<!– Psicosi innominabile (la biancheria di capodanno) –>

Dopo tante comunicazioni solo remote, ho rivisto Teresa in carne ed ossa (un po’ aumentata la prima, più nascoste le seconde). A me ha fatto piacere incontrarci, ma era soprattutto lei che insisteva da un po’ per vedermi: voleva raccontarmi le novità su I. (I come
Innominabile). Il problema di I. è che è matta. Ogni tanto deborda e fa cose che non dovrebbe. Trattandosi di persona intelligente e capace – un’intelligenza veloce se non profonda – quando fa le cose che non dovrebbe, le fa bene: con determinazione ed efficienza massima. Non è difficile immaginare come la sua condizione psicotica le abbia creato dei problemi sociali di un certo peso. Si sta curando. La famiglia ha un comportamento ambiguo,
forse anche per vergogna.

Che I. non fosse del tutto affidabile in quanto ad autonomia di giudizio e comportamento me n’ero già accorto, ma quasi sempre la governavo agevolmente.

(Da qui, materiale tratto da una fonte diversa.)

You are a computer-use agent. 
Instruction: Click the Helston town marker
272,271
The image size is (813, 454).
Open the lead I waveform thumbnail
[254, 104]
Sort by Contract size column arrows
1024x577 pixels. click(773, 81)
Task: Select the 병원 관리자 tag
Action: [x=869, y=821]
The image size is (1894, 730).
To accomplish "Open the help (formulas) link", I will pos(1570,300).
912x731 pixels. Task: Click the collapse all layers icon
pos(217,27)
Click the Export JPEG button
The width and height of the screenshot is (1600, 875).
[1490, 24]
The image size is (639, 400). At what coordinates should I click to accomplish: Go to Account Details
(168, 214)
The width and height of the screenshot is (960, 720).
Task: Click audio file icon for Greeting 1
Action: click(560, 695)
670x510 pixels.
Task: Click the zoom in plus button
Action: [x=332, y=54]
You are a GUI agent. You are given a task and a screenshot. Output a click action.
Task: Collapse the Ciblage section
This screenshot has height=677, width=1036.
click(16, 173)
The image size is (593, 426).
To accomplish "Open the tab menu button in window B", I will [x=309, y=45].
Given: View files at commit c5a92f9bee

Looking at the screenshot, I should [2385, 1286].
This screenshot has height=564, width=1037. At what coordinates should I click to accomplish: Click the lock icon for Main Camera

Come? Trattandola con condiscendente mano ferma, come se fosse a metà fra una bambina e una gatta educata. Bambini e gatti? Le mie specialità. Ad I. in effetti è sempre piaciuto: sono l’unico degli amici di Teresa di cui abbia attivamente cercato la compagnia. Se la tratto un po’ male sa di meritarlo; un paio di recriminazioni ragionevoli e finisce lì.

Abbiamo parlato di I. di fronte a tre pezzetti di sushi e sashimi tristi e denaturati. Parlavamo come due buoni amici, a distanza di sicurezza. Il discorso m’ha messo addosso un certo magone.

Al ritorno le mani si sono toccate teneramente. C’è stato un abbraccio senza labbra e poi buona notte. Sotto una pioggerella leggera e costante s’è parlato di regole d’ingaggio. Teresa stessa ha preso l’iniziativa per dirmi in pratica: vai, vai. Si riferisce a un’altra sua amica (una new single, diciamo così), commestibile sì ma per me eticamente intoccabile, che ho quasi la sensazione Teresa mi voglia appioppare. Mi sono irritato per il suo accordarmi un via libera superfluo, spiegandole gentile ma fermo che grazie, ma decido io chi sì e chi no: non delego la decisione a juanito (che peraltro è stato buonino tutta la sera), né attendo autorizzazioni da chicchessia.

Le ultime parole che mi ha detto andandesene sono state: “stasera avevo la biancheria di capodanno”. Umh. Rimpianto o ripicca-sfottò? Forse entrambi. Le donne, pfui.